Under the existing standard, when an interim financial report is presented for the first.

Illustration A

Illustration of periods required to be presented

This illustration, which accompanies, but is not part of, AS 25 (Revised 20XX), provides

examples to illustrate application of the principle in paragraph 20.

Entity publishes interim financial reports half-yearly

A 1 The entity’s financial year ends 31 December (calendar year). The entity will present

the following financial statements (condensed or complete) in its half-yearly interim

financial report as of 30 June 20X1:

Statement of financial position:

At 30 June 20X1 31 December 20X0

Statement of comprehensive income:

6 months ending 30 June 20X1 30 June 20X0

Statement of cash flows:

6 months ending 30 June 20X1 30 June 20X0

Statement of changes in equity:

6 months ending 30 June 20X1 30 June 20X0

Entity publishes interim financial reports quarterly

A2 The entity’s financial year ends 31 December (calendar year). The entity will present

the following financial statements (condensed or complete) in its quarterly interim

financial report as of 30 June 20X1:

Statement of financial position:

At 30 June 20X1 31 December 20X0

Statement of comprehensive income:

6 months ending 30 June 20X1 30 June 20X0

3 months ending 30 June 20X1 30 June 20X0

Statement of cash flows:

6 months ending 30 June 20X1 30 June 20X0

Statement of changes in equity:

6 months ending 30 June 20X1 30 June 20X0

Illustration B

Examples of applying the recognition and

measurement principles

This illustration, which accompanies, but is not part of, AS 25 (Revised 20XX), provides

examples of applying the general recognition and measurement principles set out in

paragraphs 28–39.

Employer payroll taxes and insurance contributions

B1 If employer payroll taxes or contributions to government-sponsored insurance

funds are assessed on an annual basis, the employer’s related expense is

recognised in interim periods using an estimated average annual effective payroll

tax or contribution rate, even though a large portion of the payments may be

made early in the financial year. A common example is an employer payroll tax

or insurance contribution that is imposed up to a certain maximum level of

earnings per employee. For higher income employees, the maximum income is

reached before the end of the financial year, and the employer makes no further

payments through the end of the year.

Major planned periodic maintenance or overhaul

B2 The cost of a planned major periodic maintenance or overhaul or other seasonal

expenditure that is expected to occur late in the year is not anticipated for interim

reporting purposes unless an event has caused the entity to have a legal or

constructive obligation. The mere intention or necessity to incur expenditure

related to the future is not sufficient to give rise to an obligation.

Provisions

B3 A provision is recognised when an entity has no realistic alternative but to make

a transfer of economic benefits as a result of an event that has created a legal or

constructive obligation. The amount of the obligation is adjusted upward or

downward, with a corresponding loss or gain recognised in profit or loss, if the

entity’s best estimate of the amount of the obligation changes.
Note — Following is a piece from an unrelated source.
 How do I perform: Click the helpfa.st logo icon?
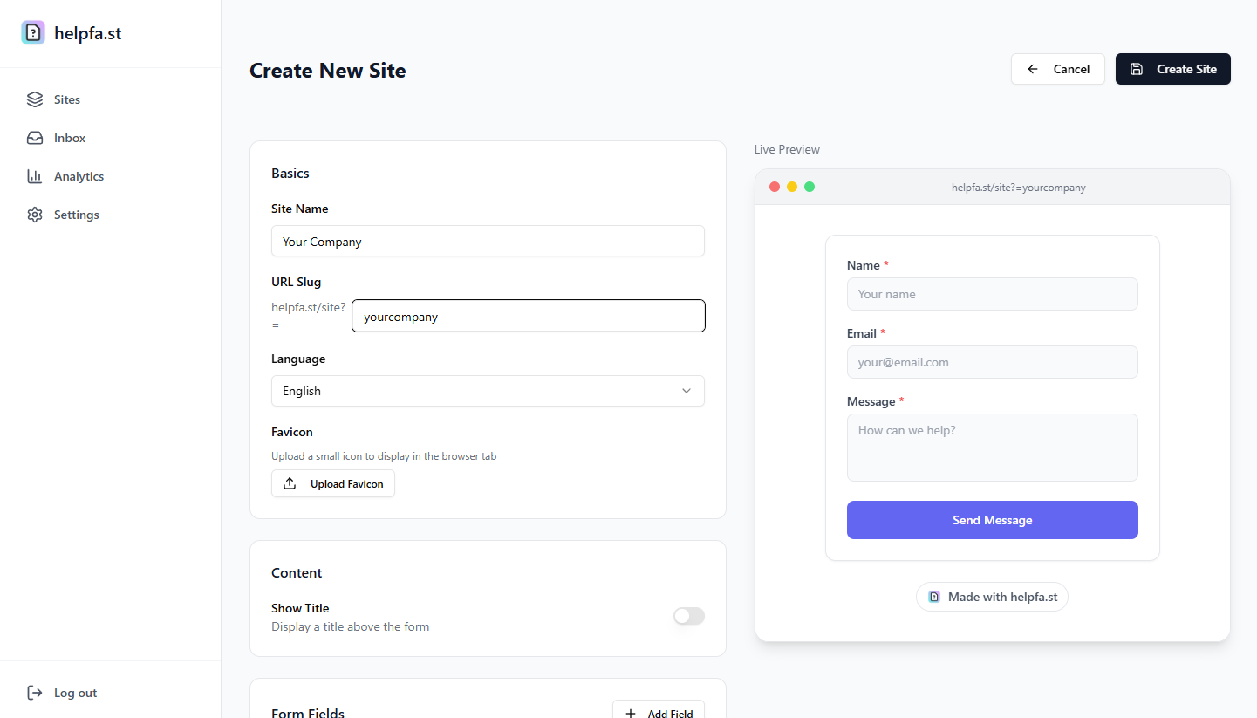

B4 This Standard requires that an entity apply the same criteria for recognising and

measuring a provision at an interim date as it would at the end of its financial

year. The existence or non-existence of an obligation to transfer benefits is not a

function of the length of the reporting period. It is a question of fact.

Year-end bonuses

B5 The nature of year-end bonuses varies widely. Some are earned simply by

continued employment during a time period. Some bonuses are earned based on

25

a monthly, quarterly, or annual measure of operating result. They may be purely

discretionary, contractual, or based on years of historical precedent.

B6 A bonus is anticipated for interim reporting purposes if, and only if, (a) the bonus

is a legal obligation or past practice would make the bonus a constructive

obligation for which the entity has no realistic alternative but to make the

payments, and (b) a reliable estimate of the obligation can be made. AS 15

(Revised 20XX)

Employee Benefits provides guidance.

Contingent lease payments

B7 Contingent lease payments can be an example of a legal or constructive

obligation that is recognised as a liability. If a lease provides for contingent

payments based on the lessee achieving a certain level of annual sales, an

obligation can arise in the interim periods of the financial year before the required

annual level of sales has been achieved, if that required level of sales is expected

to be achieved and the entity, therefore, has no realistic alternative but to make

the future lease payment.

Intangible assets

B8 An entity will apply the definition and recognition criteria for an intangible asset in

the same way in an interim period as in an annual period. Costs incurred before

the recognition criteria for an intangible asset are met are recognised as an

expense. Costs incurred after the specific point in time at which the criteria are

met are recognised as part of the cost of an intangible asset. ‘Deferring’ costs as

assets in an interim statement of financial position in the hope that the recognition

criteria will be met later in the financial year is not justified.

Pensions

B9 Pension cost for an interim period is calculated on a year-to-date basis by using

the actuarially determined pension cost rate at the end of the prior financial year,

adjusted for significant market fluctuations since that time and for significant

curtailments, settlements, or other significant one-time events.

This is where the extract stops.